The price of gasoline has climbed over four dollars per gallon where I live, and seems ready to continue to climb.   So have the prices of food, and anything that has to be trucked or flown from where it's made to where it's sold.  And so have people's blood pressure.
 
We hear lots of calls for energy independence, and lately we're starting to focus on approaches besides drilling for more oil.  Nuclear power is an option.
 
One option we really ought to consider is solar power.  However, unlike most of the Greenies who dream of covering every rooftop with solar cells, I'd vote for the solar power satellite option.  The solar constant is roughly 1.36 kilowatts per square meter.  If we assume a power conversion efficiency of 10%, each square meter of solar panels will generate some 136 watts of electric power.  Every square mile generates 340 megawatts of power. Since sunlight in geosynchronous orbit is available pretty close to 24/7, each square kilometer of panel generates some 8 million KWH of electricity per day, or just under 3 billion KWH per year.
 
According to Wikipedia, the US consumes some 3.8 million GWH per year.  (One GWH is a million KWH.)  The 3 billion KWH per year generated by that square mile of solar panels is 3000 GWH per year.  This is just over three quarters of a percent of the national consumption of electricity, but we can always add more panels. 
 
Increase the size of the panel to ten miles on a side, and we increase the electricity generated a hundred-fold.  A ten-mile square panel will generate three quarters of the electricity we use.  Twenty miles on a side, and it produces three times the electricity we were using in 2005. 100 miles on a side, and we're up to 75 GWH per year -- about four times what the entire planet used in 2005. And a 100 mile square is tiny.  Satellites in geosynchronous orbit are spaced three degrees of arc apart.  That works out to a separation of a little under 1200 miles. There's lots of room for a really big satellite.  (Although it might be best to have several smaller ones, to guard against accident or other failure modes.)
 
Now, how do we get all these solar cells up into orbit?  It costs a fortune to boost stuff into orbit – some ten thousand dollars a pound.  Jerry Pournelle has estimated we could build and orbit enough power satellites to make the US energy independent for less than the cost of one year of the Iraq War – call it a hundred billion dollars.  But there's a way to lower the cost, and which would yield enormous other benefits as well.  This article at Tech Central Station proposes an "Erie Canal for the 21st Century". 
 
...like the Erie Canal, a space elevator would be more than just a testament to good old-fashion American ingenuity and know-how. It would have broad, practical economic and political ramifications. For instance, just as the Erie Canal lowered the cost of shipping a ton of flour from $120 to less than $6, a space elevator could similarly open up space by radically reducing the price of hauling the equipment and supplies into orbit. Today, it costs anywhere between $10,000 and $20,000 to launch a single pound of material into space. With a space elevator, replacing and updating the communication and satellite infrastructure upon which modern society is now so dependent would be fast, inexpensive and easy.

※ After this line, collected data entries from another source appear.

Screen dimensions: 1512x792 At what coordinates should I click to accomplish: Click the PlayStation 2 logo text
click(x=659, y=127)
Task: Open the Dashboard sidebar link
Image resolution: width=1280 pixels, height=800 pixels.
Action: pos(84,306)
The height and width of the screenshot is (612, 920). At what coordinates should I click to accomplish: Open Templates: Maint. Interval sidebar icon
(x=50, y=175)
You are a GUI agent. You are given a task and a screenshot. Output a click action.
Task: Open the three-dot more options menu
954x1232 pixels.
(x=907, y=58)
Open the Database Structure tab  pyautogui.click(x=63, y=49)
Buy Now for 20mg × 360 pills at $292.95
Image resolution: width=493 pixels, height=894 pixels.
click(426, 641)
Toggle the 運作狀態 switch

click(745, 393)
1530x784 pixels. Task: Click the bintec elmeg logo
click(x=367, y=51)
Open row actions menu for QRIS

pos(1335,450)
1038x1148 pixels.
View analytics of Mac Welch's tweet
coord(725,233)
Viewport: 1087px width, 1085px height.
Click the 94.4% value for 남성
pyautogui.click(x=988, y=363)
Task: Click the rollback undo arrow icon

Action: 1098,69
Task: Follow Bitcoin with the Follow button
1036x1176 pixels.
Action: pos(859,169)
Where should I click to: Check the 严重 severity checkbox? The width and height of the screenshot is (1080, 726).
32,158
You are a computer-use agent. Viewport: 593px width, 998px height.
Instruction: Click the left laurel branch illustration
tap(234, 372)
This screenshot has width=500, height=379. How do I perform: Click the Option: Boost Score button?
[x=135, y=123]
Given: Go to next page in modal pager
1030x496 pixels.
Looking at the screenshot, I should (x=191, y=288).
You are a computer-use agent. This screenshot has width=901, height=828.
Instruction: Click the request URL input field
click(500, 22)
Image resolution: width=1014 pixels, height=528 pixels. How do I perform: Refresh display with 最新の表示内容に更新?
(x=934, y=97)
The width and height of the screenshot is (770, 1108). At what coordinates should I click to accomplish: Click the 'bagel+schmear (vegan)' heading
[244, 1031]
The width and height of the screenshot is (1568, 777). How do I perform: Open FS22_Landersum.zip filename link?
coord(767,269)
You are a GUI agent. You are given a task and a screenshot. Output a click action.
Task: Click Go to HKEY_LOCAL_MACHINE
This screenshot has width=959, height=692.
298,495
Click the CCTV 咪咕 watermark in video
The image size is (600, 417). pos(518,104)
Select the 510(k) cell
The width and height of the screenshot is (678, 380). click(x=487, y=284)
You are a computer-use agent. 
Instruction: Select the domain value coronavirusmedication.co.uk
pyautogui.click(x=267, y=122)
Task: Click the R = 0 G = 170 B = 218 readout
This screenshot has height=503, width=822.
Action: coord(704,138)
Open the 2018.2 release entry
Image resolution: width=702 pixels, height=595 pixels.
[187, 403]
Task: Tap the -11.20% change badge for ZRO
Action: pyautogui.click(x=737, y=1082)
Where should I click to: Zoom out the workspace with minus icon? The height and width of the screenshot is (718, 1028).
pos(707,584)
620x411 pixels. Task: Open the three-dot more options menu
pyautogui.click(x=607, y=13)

It has been estimated that a space elevator can be built for $12 billion. It is a large amount of money to be sure, but so too was the Erie Canal.
Assuming a reasonable adjustment for cost overruns and bureaucracy, let's call it $120 billion. Once it's built and working, the cost of lifting people and equipment into orbit would plummet.  I once calculated the cost of electricity needed to boost something into orbit, if we could use all the energy for lifting only payload.  It was about 25¢ per pound.  Since some fraction of the power used will have to go toward lifting the elevator itself, it won't be that low, but even $10 per pound is cheap compared to current rates.  And such a drop in price would make installing a solar power satellite a lot cheaper.
 
And when we convert from using oil to using electricity, or electrically produced synthetic fuels, or other sources of energy, we may have to restrain our urge to gloat when OPEC no longer has any buyers for its oil.  Of course, we'll be more than happy to sell them all the electricity they need.